Aim of the task – Carry over the stretch from the line containing "Image resolution: width=1024" through the end of the entries, requests included, with 91 added to every coordinate in the answers. Leave the pictures out.

[Data for locating visible targets]
start
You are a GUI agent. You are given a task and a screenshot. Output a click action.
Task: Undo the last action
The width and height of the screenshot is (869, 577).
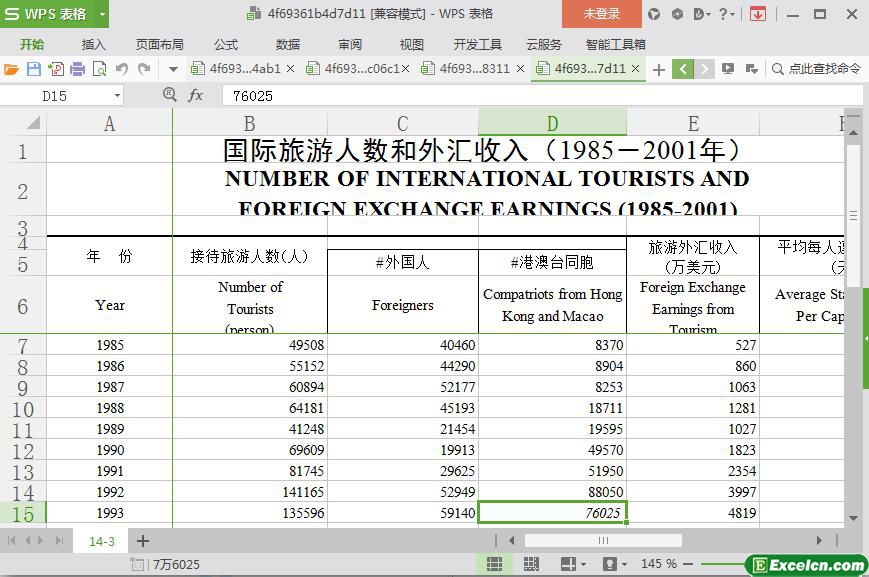122,69
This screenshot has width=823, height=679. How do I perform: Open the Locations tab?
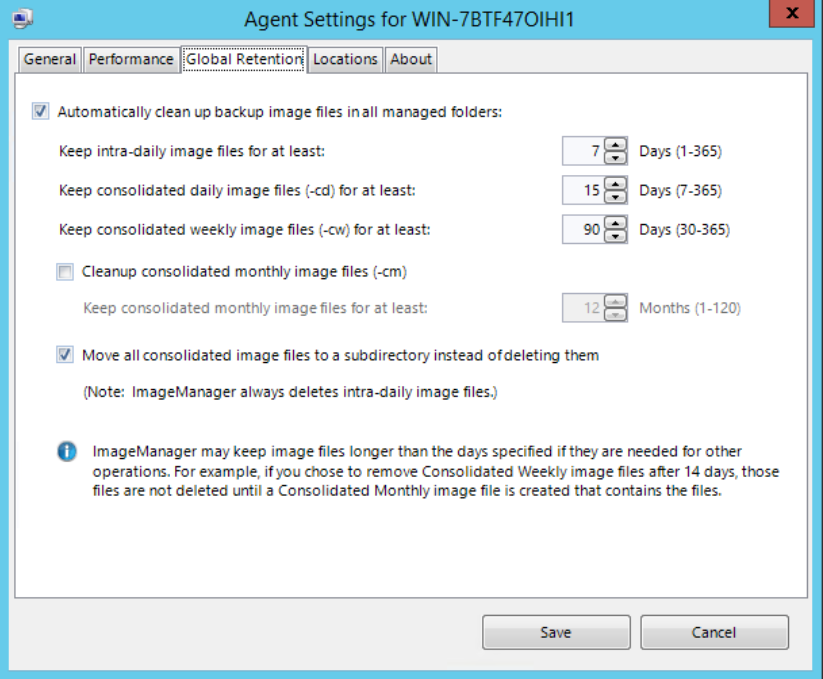[345, 59]
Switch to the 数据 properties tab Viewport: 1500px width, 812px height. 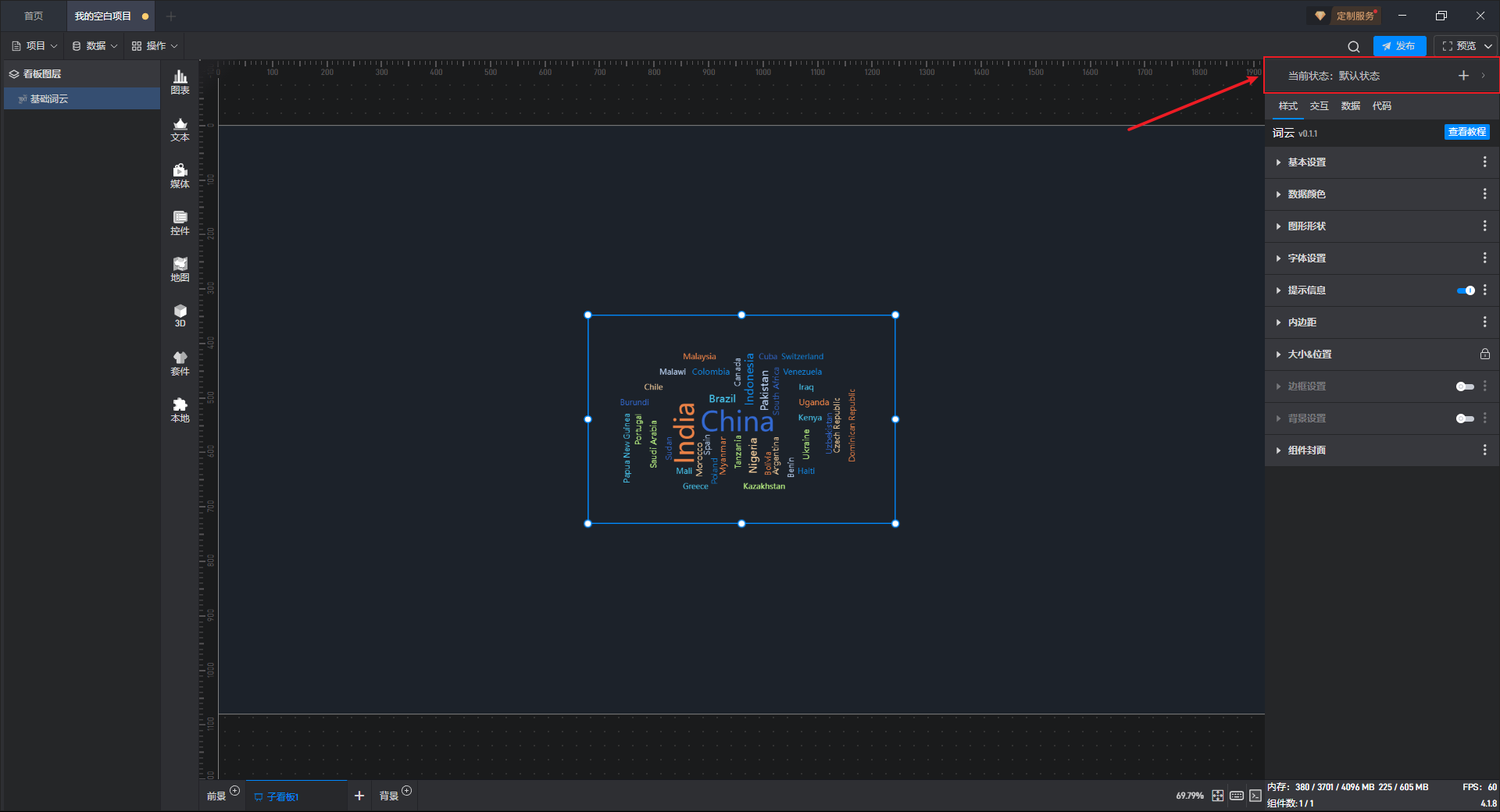click(1350, 106)
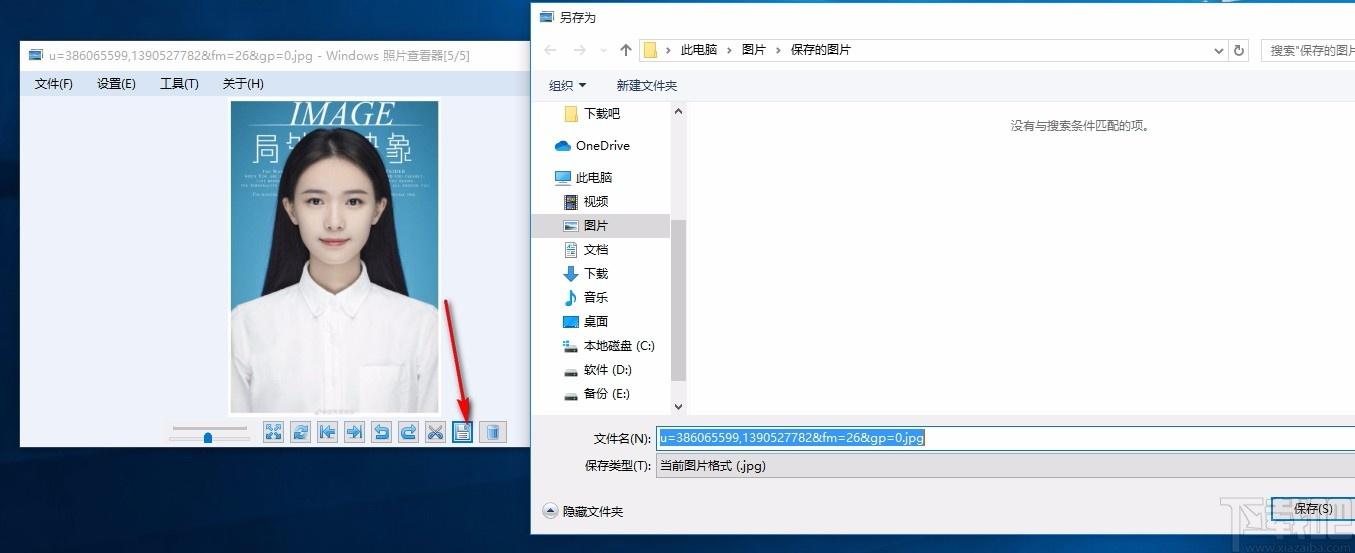Delete image with the trash icon
The height and width of the screenshot is (553, 1355).
pos(492,432)
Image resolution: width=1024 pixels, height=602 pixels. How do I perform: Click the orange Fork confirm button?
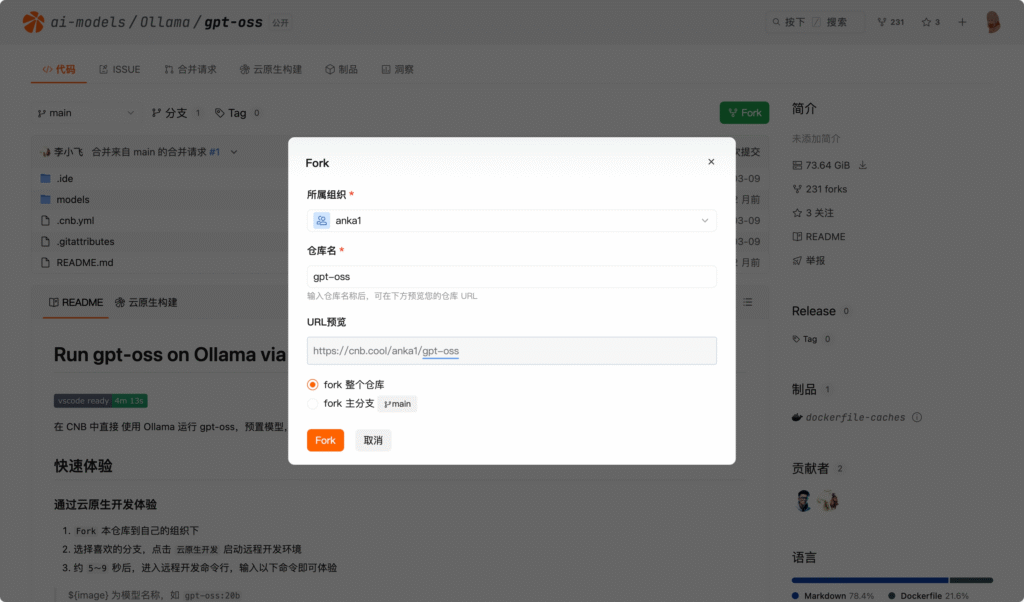(325, 440)
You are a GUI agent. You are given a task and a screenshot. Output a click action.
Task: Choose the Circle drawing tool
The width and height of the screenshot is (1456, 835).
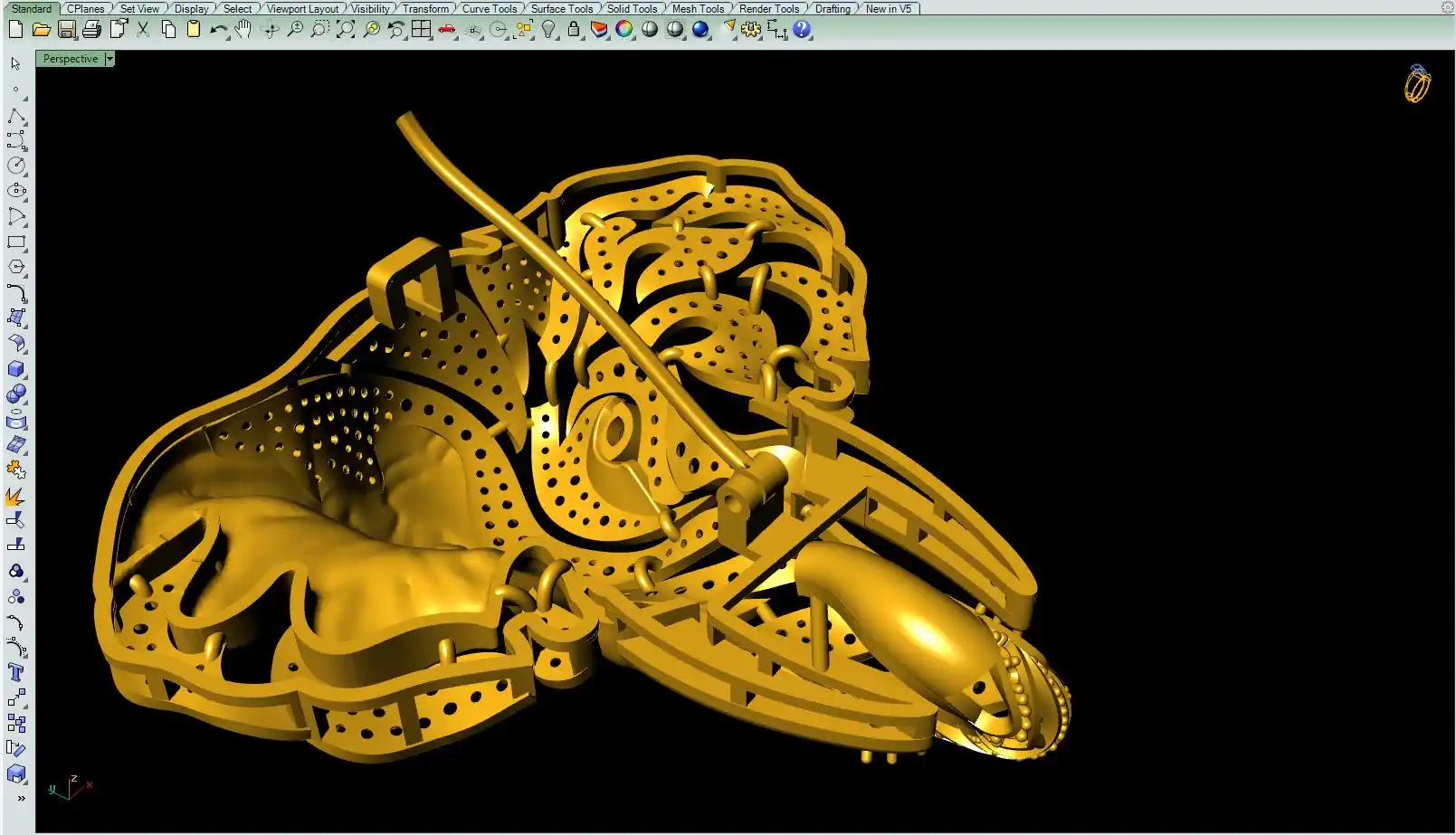16,166
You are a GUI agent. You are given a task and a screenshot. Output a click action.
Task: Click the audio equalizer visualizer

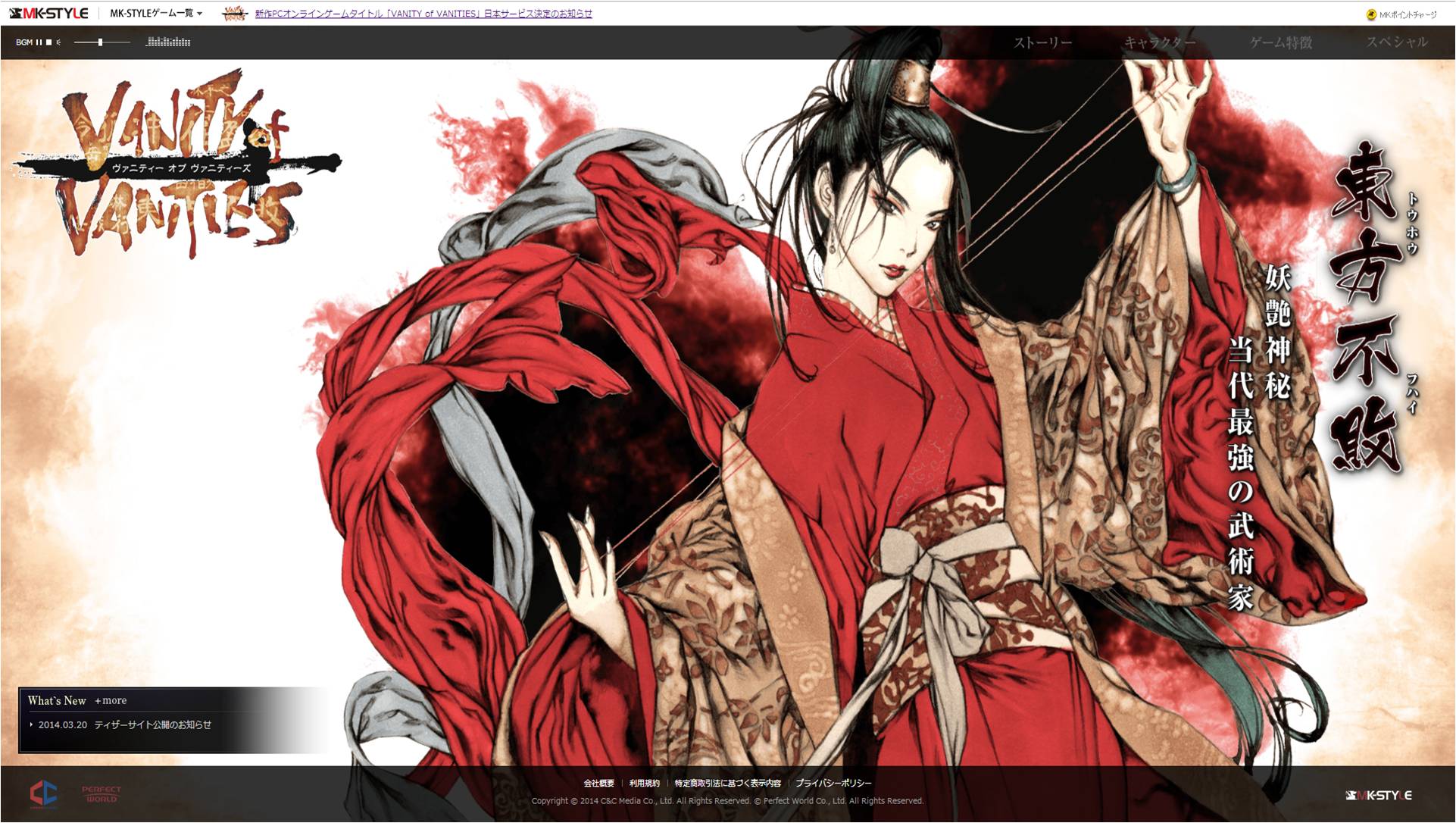pos(167,42)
end
Full solution –
Image resolution: width=1024 pixels, height=602 pixels. How do I perform: Click the orange Fork confirm button?
(416, 531)
You are a GUI agent. You are given a task and a screenshot. Output a click action.
Task: Choose the Circle drawing tool
The width and height of the screenshot is (1456, 835).
107,257
You are a GUI agent. You are given a task and a screenshot. Output a click action.
Task: Click the audio equalizer visualizer

pos(258,133)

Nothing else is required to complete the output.